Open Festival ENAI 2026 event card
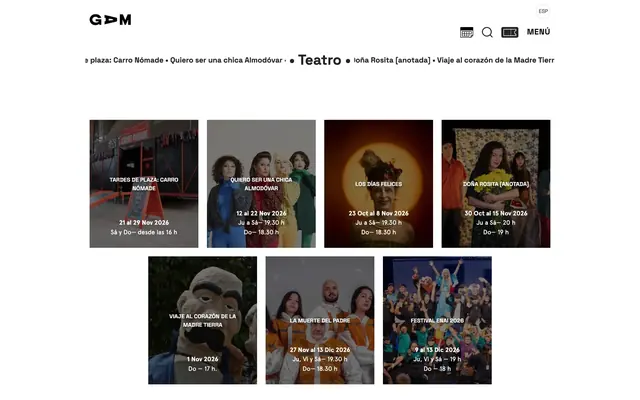Image resolution: width=640 pixels, height=400 pixels. coord(437,320)
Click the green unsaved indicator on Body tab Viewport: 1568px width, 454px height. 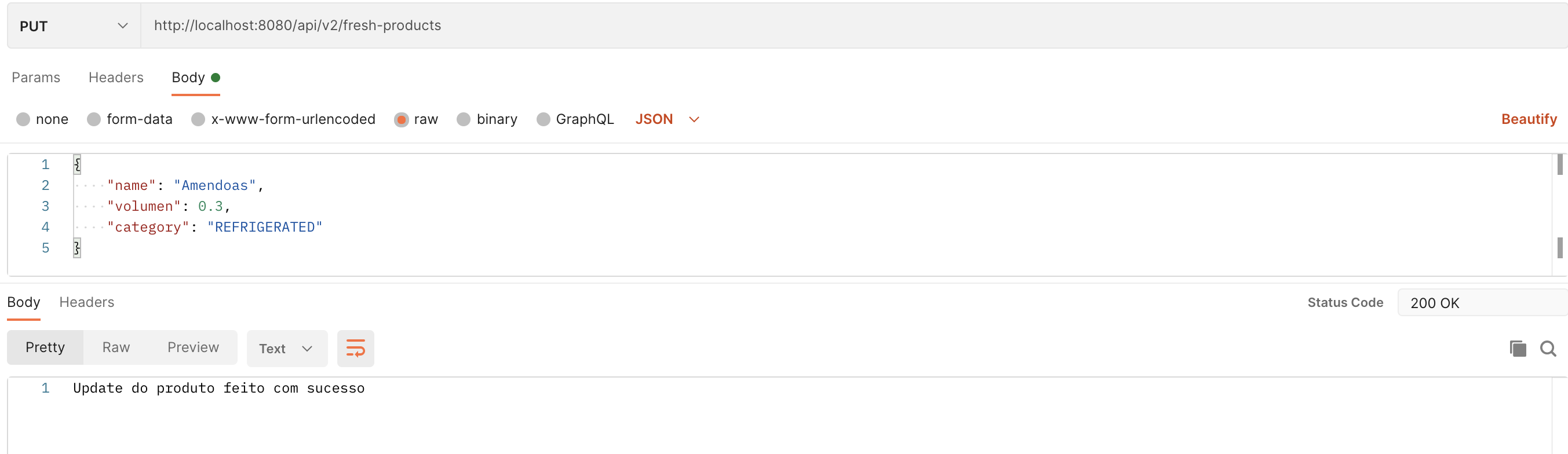pyautogui.click(x=216, y=77)
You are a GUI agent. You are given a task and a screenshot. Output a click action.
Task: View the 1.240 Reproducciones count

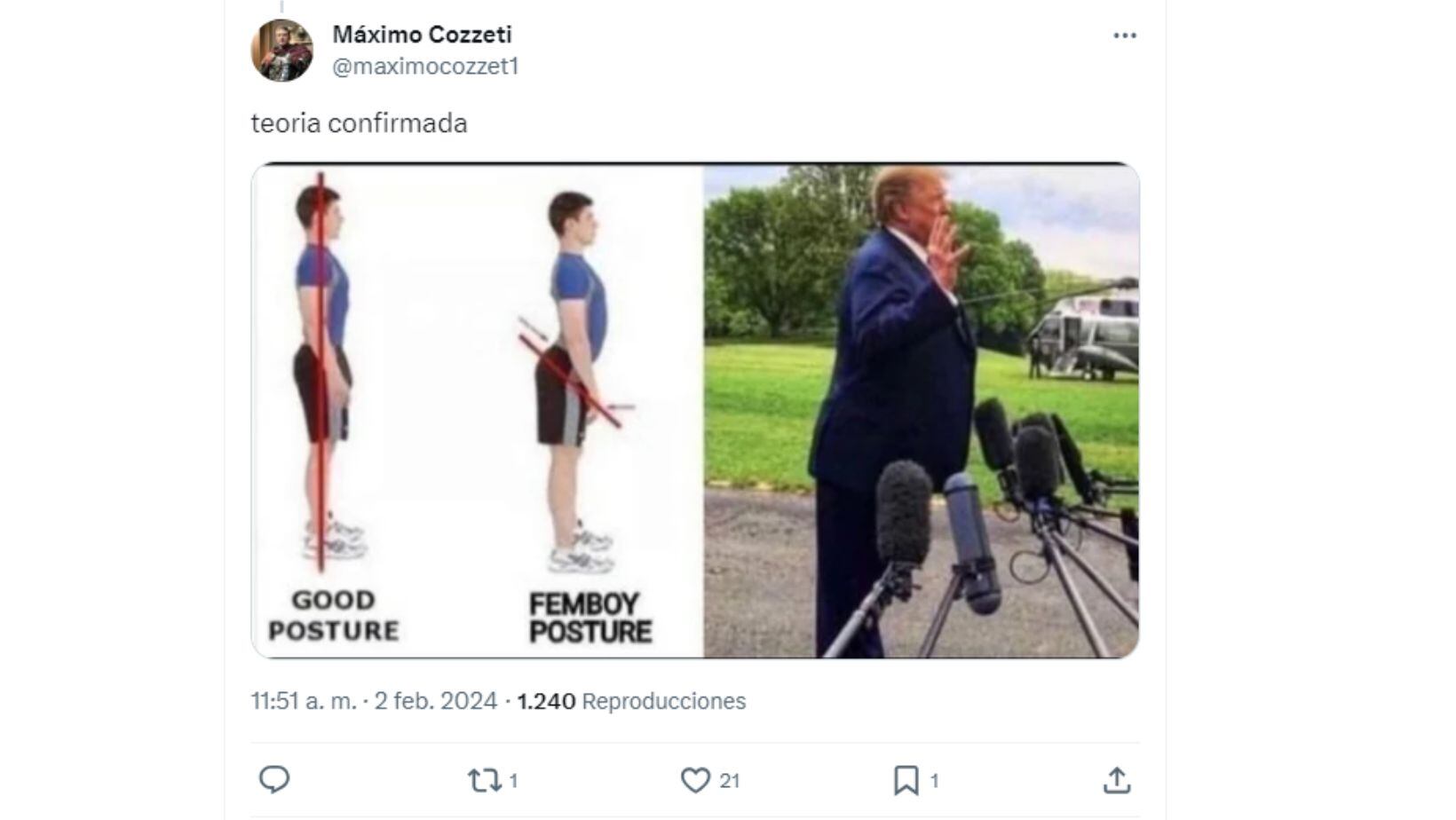(x=631, y=701)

**Set exercise:** Can you render the items, from the line containing "You are a GUI" through the end of the items, as a two-column CSV with columns "instruction" and "click"? Give one row per item, put each value in a single quoted field with line breaks replaced by spaces, and omit the pictures.

**Solution for this problem:**
instruction,click
"You are a GUI agent. You are given a task and a screenshot. Output a click action. Task: View the 1.240 Reproducciones count","(x=631, y=701)"